_WHAT YOU SHOULD DO:_
Rewrite the listing starting at the line with "Castanet-Tolosan (349, 2154)" and ending at the line with "舊城潮 (109, 1592)", putting "image" in place of "screenshot" and changing nothing else. Omit the pictures.

===== ENTRIES

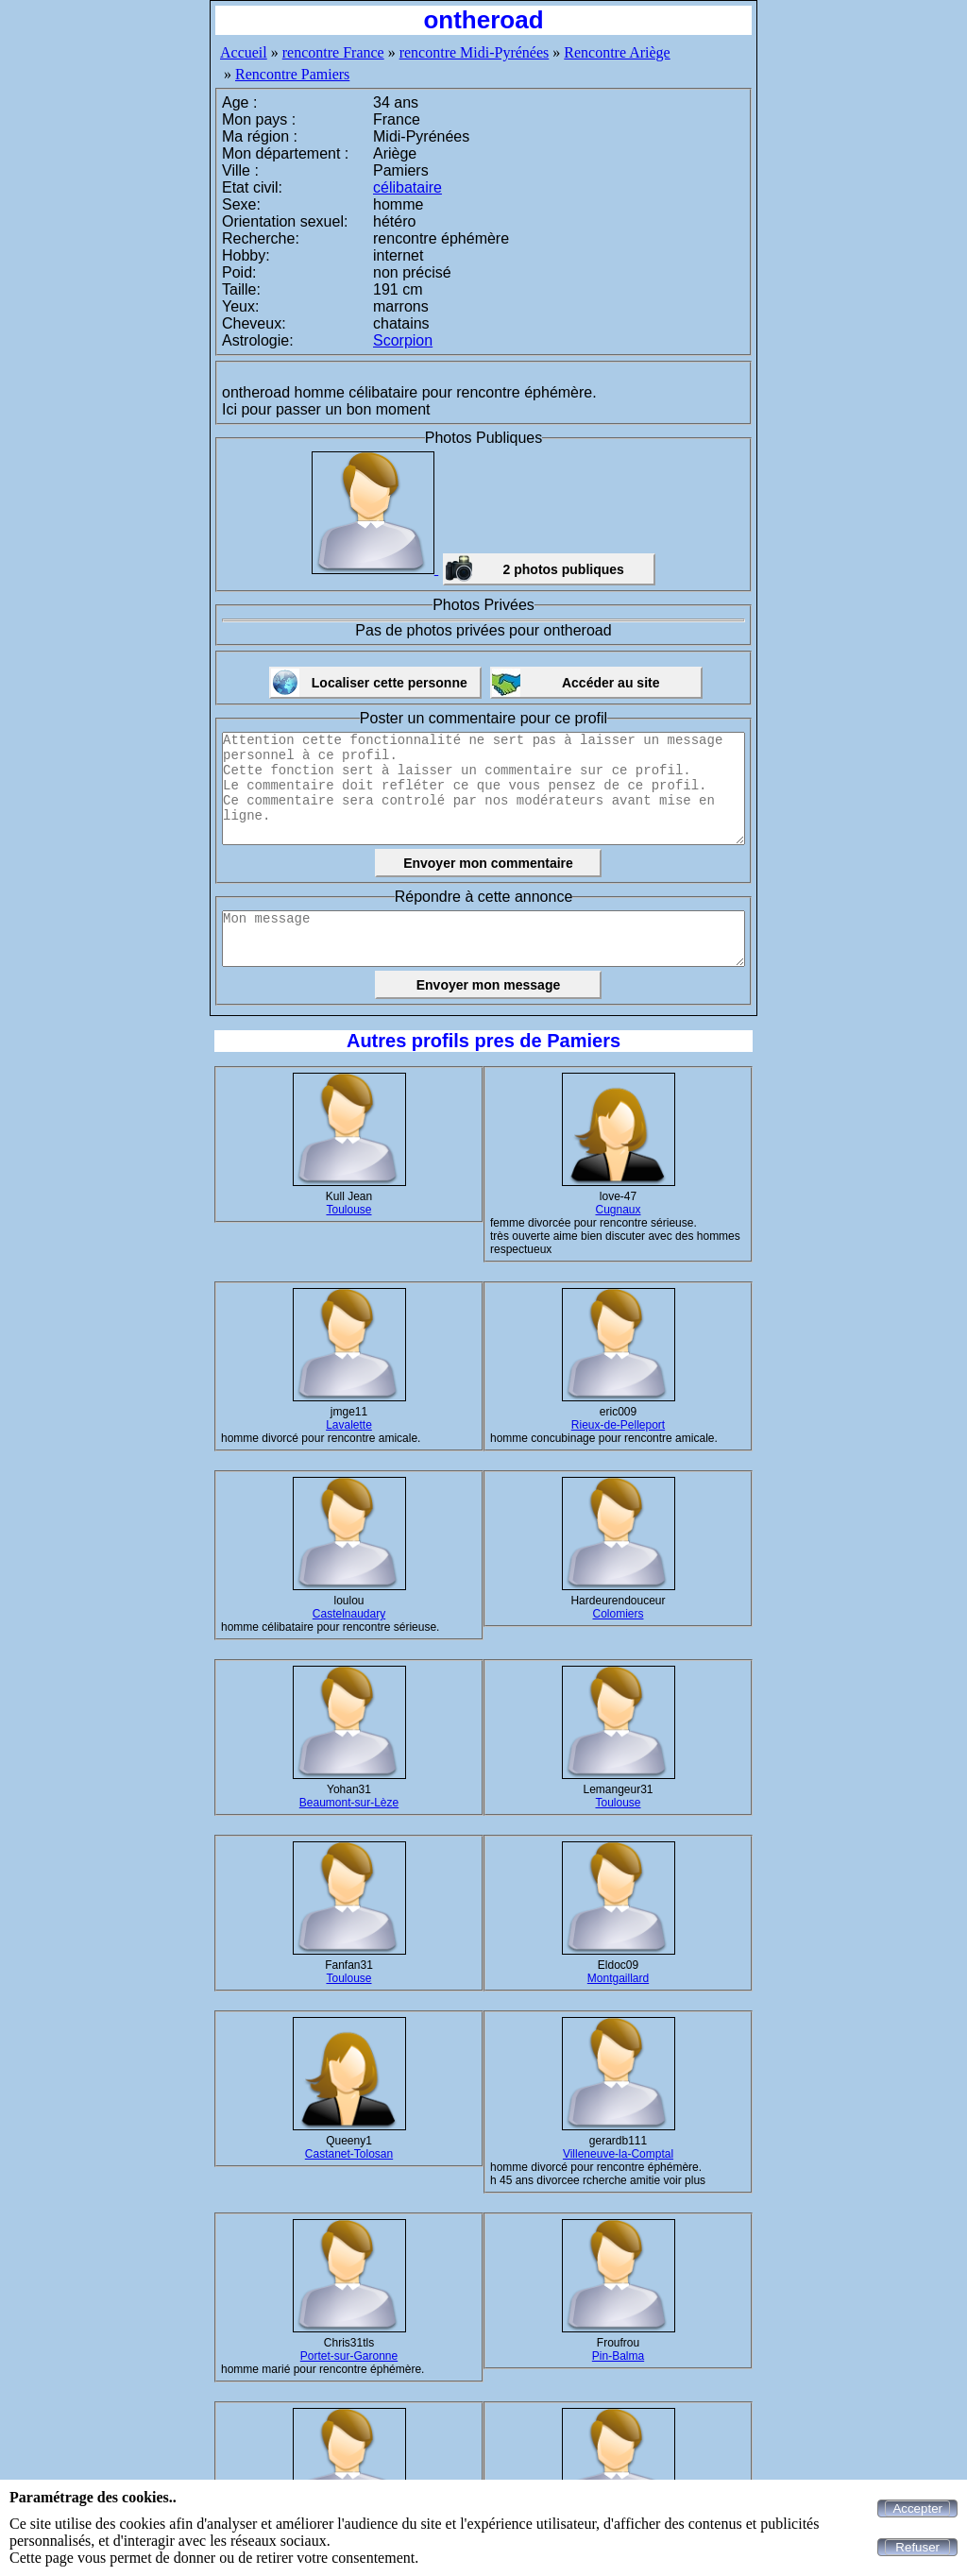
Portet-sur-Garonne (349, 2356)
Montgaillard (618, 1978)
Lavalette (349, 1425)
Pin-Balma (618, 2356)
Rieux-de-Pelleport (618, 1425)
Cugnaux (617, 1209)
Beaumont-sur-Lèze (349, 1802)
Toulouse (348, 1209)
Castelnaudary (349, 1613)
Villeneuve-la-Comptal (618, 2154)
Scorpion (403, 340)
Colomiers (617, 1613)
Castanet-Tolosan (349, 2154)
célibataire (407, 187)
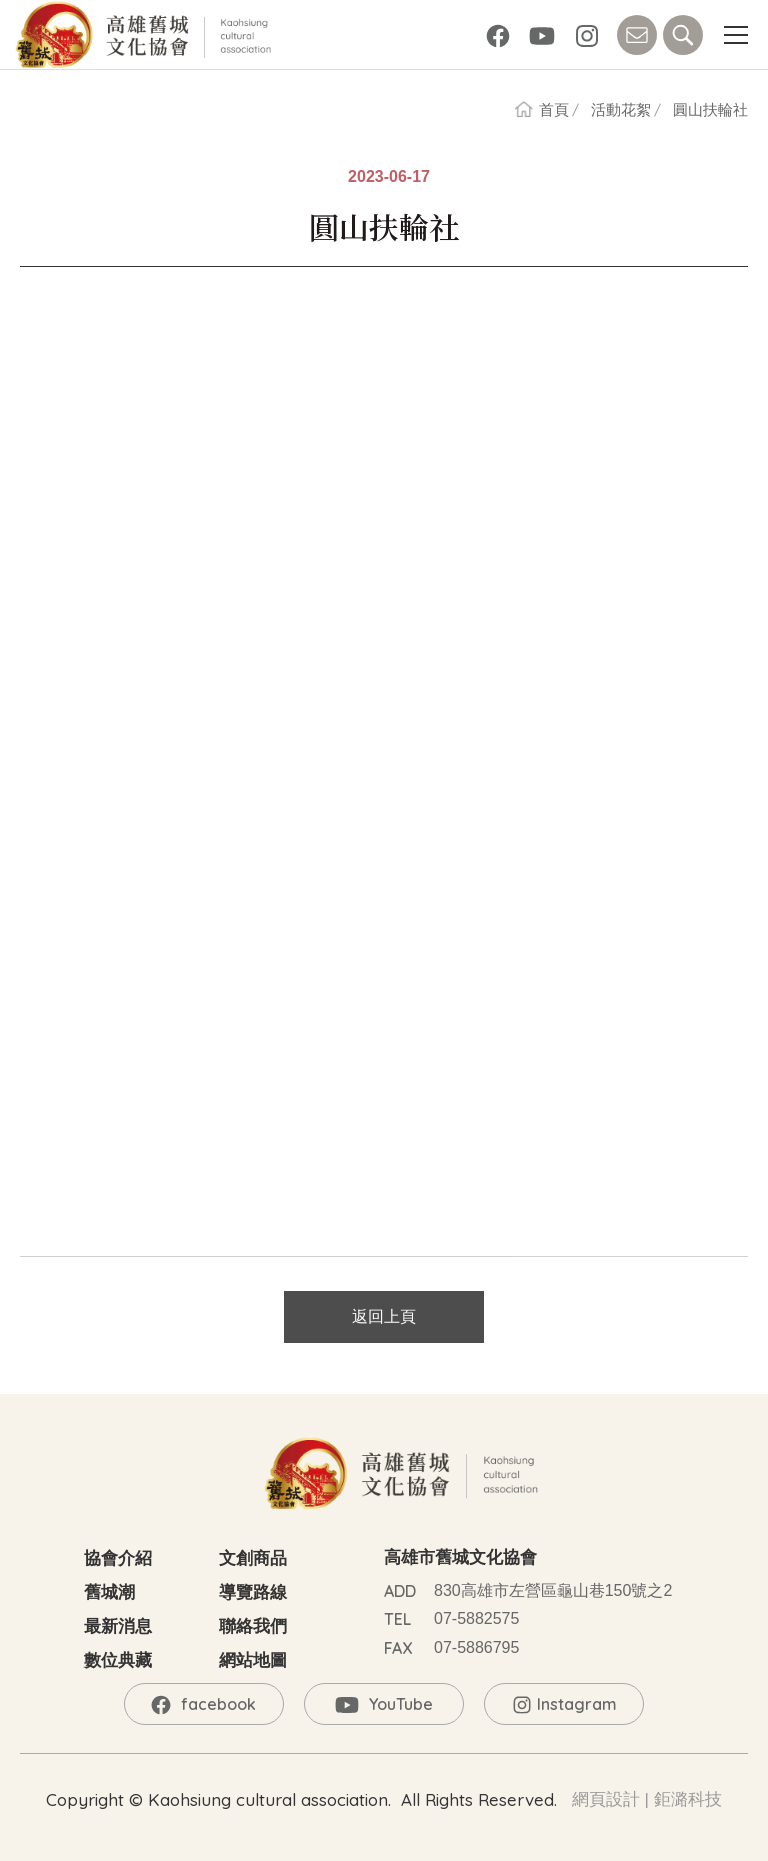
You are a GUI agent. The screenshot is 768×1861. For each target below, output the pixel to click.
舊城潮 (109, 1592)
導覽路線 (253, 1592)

==========
===== ENTRIES

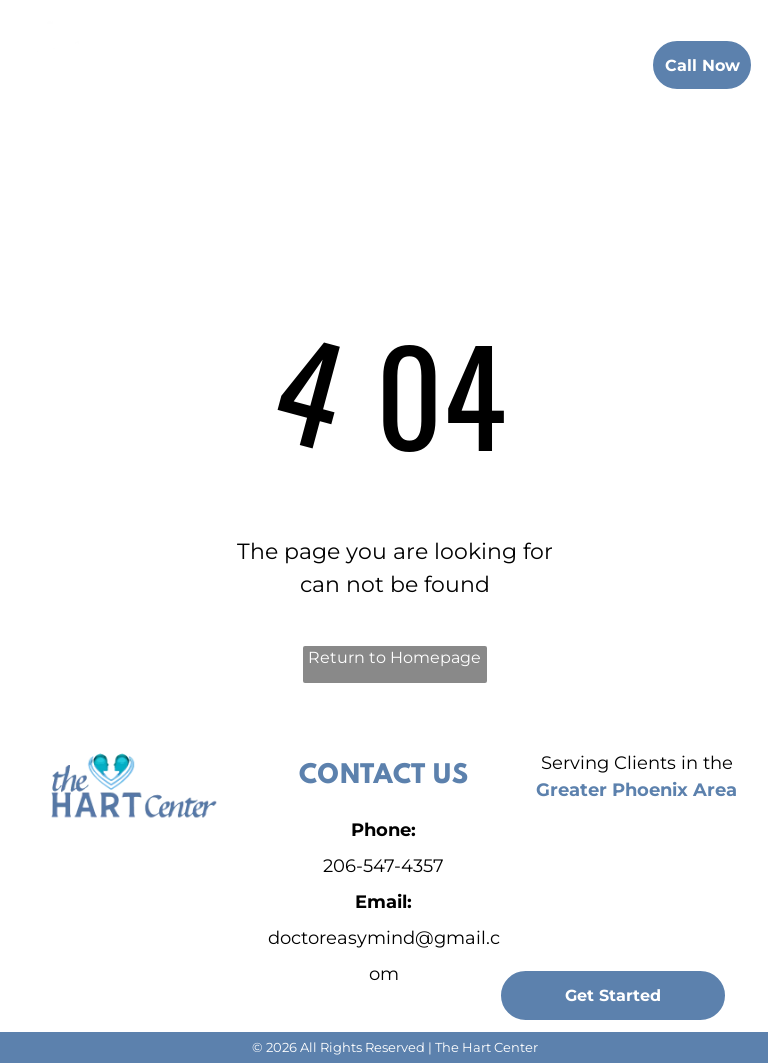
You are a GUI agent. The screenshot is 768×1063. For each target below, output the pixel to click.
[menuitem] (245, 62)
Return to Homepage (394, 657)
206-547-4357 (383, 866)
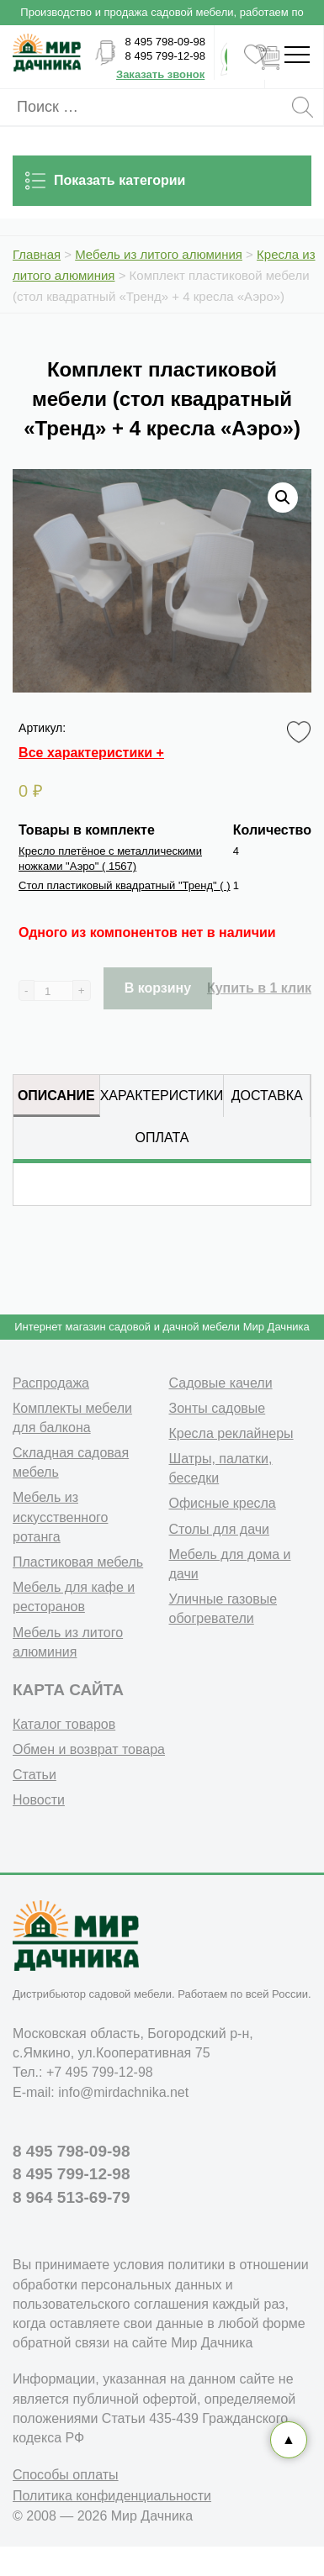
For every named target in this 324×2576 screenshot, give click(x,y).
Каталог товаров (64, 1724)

==========

_EXERCISE OUTPUT:_
Castanet-Tolosan (349, 2154)
célibataire (407, 187)
You are a GUI agent. The image is 768×1861. For each target below, output the pixel to click.
舊城潮 (109, 1592)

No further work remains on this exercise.